Bisa jadi, anda sebelumnya sudah membaca pesan  Whatsapp Mantan ketua Umum PP Muhamadiyah, Buya Syafii Maarif tentang kegaduhan yang saat ini sedang terjadi  karena Ahok.  Bagi yang belum, tidak apa, berikut saya kutip untuk anda:
"Gejala Ahok adalah gejala kegagalan parpol Muslim melahirkan pemimpin, tapi tidak mau mengakui kegagalan ini. Selama tidak jujur dalam bersikap, jangan berharap kita bisa menang.
Saya tidak membela Ahok. Yang saya prihatinkan, gara-gara seorang Ahok, energi bangsa terkuras habis. Anda harus mampu membaca masalah bangsa ini secara jernih, tidak dengan emosi. Selamat berfikir."
Di kalimat terakhir pesannya, Buya mengajak kita berpikir. Tentu hal ini sangat menarik, sampai-sampai beliau harus meminta dan mengajak kita berpikir, kenapa?
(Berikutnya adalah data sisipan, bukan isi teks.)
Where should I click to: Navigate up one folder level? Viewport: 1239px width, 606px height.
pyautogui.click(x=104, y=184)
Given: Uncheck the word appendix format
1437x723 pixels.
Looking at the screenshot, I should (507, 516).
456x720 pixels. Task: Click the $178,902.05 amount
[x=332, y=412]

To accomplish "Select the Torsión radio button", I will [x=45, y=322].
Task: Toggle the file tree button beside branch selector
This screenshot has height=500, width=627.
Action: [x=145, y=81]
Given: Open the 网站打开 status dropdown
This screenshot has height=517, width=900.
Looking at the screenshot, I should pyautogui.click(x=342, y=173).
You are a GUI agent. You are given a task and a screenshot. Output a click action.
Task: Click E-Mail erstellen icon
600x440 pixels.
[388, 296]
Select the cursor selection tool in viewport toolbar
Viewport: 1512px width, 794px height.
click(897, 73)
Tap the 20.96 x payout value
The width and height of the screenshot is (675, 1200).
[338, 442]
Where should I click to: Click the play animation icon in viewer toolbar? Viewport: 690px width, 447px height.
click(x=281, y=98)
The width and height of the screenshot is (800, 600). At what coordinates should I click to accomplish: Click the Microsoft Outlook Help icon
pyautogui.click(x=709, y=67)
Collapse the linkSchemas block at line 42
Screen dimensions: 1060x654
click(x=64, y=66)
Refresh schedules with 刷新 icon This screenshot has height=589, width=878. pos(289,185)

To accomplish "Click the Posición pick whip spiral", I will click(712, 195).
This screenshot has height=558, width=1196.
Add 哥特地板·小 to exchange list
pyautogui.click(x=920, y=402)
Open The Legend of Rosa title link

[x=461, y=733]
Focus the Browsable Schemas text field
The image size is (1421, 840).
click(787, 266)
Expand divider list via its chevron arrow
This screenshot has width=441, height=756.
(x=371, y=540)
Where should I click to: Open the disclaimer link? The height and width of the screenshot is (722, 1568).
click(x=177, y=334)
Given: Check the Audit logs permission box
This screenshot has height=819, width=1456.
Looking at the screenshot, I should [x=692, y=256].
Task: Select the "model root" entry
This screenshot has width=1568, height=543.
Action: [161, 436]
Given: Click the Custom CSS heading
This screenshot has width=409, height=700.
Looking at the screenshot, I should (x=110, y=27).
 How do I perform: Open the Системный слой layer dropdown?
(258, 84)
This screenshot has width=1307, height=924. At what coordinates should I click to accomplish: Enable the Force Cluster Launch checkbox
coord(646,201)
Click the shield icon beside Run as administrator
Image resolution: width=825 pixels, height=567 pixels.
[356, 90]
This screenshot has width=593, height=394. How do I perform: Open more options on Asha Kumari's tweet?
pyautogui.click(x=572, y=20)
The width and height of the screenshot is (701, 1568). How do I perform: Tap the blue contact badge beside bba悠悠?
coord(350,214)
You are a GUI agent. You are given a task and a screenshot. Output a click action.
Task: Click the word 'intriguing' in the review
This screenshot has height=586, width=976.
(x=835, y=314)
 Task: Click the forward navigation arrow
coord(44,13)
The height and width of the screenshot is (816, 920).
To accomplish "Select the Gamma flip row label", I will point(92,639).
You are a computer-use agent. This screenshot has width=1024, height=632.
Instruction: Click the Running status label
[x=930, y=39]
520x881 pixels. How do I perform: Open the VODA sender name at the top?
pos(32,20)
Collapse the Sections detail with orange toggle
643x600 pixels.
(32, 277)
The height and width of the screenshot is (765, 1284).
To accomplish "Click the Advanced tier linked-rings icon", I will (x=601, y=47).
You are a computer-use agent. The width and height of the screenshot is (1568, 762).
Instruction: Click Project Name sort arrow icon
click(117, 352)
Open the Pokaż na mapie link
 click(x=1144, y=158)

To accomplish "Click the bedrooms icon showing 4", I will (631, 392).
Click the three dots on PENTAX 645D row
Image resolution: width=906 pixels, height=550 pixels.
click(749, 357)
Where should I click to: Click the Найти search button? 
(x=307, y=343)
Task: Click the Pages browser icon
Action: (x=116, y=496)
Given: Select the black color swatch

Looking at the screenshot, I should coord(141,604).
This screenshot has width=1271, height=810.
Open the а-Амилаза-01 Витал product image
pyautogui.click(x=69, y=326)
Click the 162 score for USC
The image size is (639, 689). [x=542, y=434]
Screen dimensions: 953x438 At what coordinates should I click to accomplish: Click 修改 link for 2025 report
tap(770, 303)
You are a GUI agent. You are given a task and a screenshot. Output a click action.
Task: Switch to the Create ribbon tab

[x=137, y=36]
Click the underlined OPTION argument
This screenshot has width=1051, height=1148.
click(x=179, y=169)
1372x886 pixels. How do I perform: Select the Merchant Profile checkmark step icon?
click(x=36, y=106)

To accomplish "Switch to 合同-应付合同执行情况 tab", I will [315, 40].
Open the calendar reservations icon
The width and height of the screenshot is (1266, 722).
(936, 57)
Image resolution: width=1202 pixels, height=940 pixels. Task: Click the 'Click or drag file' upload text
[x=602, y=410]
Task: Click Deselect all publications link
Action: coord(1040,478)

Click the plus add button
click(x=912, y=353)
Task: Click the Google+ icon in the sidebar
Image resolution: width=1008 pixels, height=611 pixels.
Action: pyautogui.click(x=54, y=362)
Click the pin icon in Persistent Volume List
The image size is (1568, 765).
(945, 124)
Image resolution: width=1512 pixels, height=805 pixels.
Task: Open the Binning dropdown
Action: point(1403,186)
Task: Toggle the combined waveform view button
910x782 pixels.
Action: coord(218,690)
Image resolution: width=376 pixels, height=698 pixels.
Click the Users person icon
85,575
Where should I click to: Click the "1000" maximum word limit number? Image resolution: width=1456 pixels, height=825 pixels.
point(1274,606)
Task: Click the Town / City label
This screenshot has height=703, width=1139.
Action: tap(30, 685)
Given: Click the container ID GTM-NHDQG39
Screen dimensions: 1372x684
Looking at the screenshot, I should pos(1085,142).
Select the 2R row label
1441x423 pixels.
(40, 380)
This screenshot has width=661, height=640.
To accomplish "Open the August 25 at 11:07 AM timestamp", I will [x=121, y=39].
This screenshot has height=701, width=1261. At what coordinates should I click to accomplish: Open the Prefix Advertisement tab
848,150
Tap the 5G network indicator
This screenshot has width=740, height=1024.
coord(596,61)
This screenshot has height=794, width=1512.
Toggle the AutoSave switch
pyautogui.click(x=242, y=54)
Bisa jadi, banyak dari antara kita yang sudah tidak mau, dan juga tidak lagi bisa berpikir. Dan tentu ini akan sangat berbahaya. Ketika kita sudah tidak lagi berpikir, maka sesungguhnya kita telah kehilangan kendali atas diri kita. Dan bisa saja itu berarti bahwa kita juga telah kehilangan diri kita, atau dengan kata lain kita sudah tidak ada.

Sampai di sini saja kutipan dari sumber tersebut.